Development of an Automated Patch Clamp Assay for recording STIM1/Orai1 – mediated currents using Qube 384
Calcium (Ca2+) is an important second messenger that is involved in critical processes in cell homeostasis and signal transduction. The ratio between extra- and intracellular Ca2+ contributes to setting the plasma membrane potential. Intracellularly, Ca2+ is stored in organelles such as Mitochondria and the Endoplasmic reticulum (ER). Depletion of these stores triggers the opening of Ca2+ – permeable channels that allow entry of Ca2+ into the cell along the electrochemical gradient. This process is called store-operated calcium entry (SOCE). Activation of SOCE happens as a secondary result of ER depletion (ref). ER is being depleted by an inositol-triphosphate (IP3) pathway and phospholipase C cascade, via the IP3 receptor. SOCE can experimentally be activated by elevating intracellular levels of IP3 in the presence of a Ca2+ chelator.
The activation of SOCE can directly be measured as a change in clamp current when performing patch-clamp experiments. In this study the automated patch clamp system, Qube 384 was used to record Icrac. Qube 384 is a second-generation automated patch clamp device capable of testing thousands of compounds per day whilst providing true giga-ohm seal quality data. Using the Qube 384 in a drug discovery cascade enables acquisition of mode of action data simultaneous with hit detection during the primary screen, thereby minimizing the need for extended follow-up validations studies.

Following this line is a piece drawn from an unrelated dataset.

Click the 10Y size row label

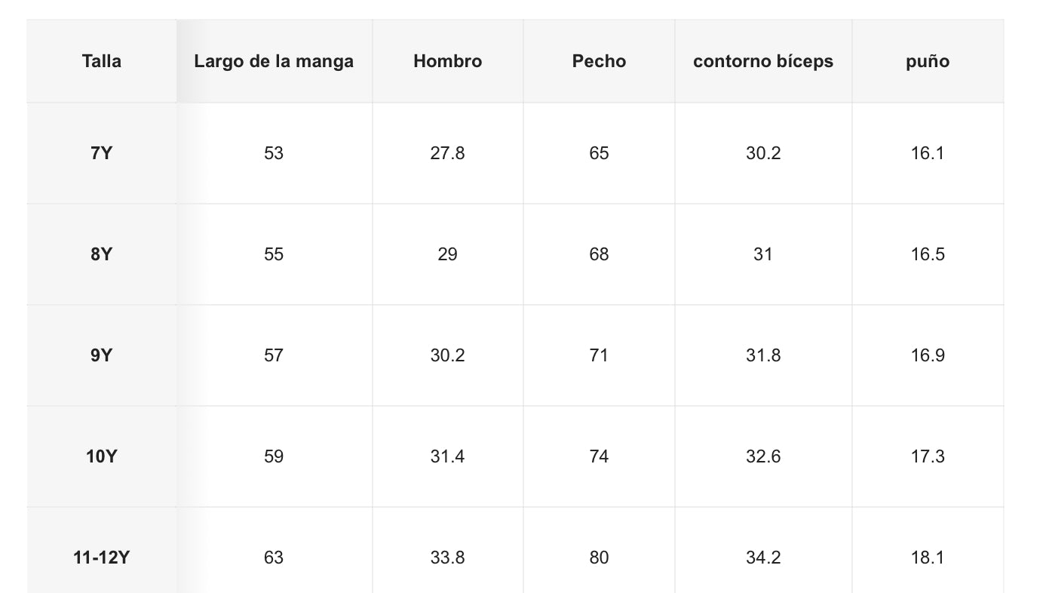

In this study, we present an assay for STIM1/Orai1. Firstly, we present that Orai1 current can be activated either by exchange of the intracellular solution or alternative by de facto caging an agonist in the IC in the on-cell configuration. Secondly, we pharmacologically validate the assay using the trivalent lanthanide cations blocker lanthanum (La). With this, we demonstrate that Qube 384 also is a versatile patch clamp system, even though it is fully automated and can be running unattended.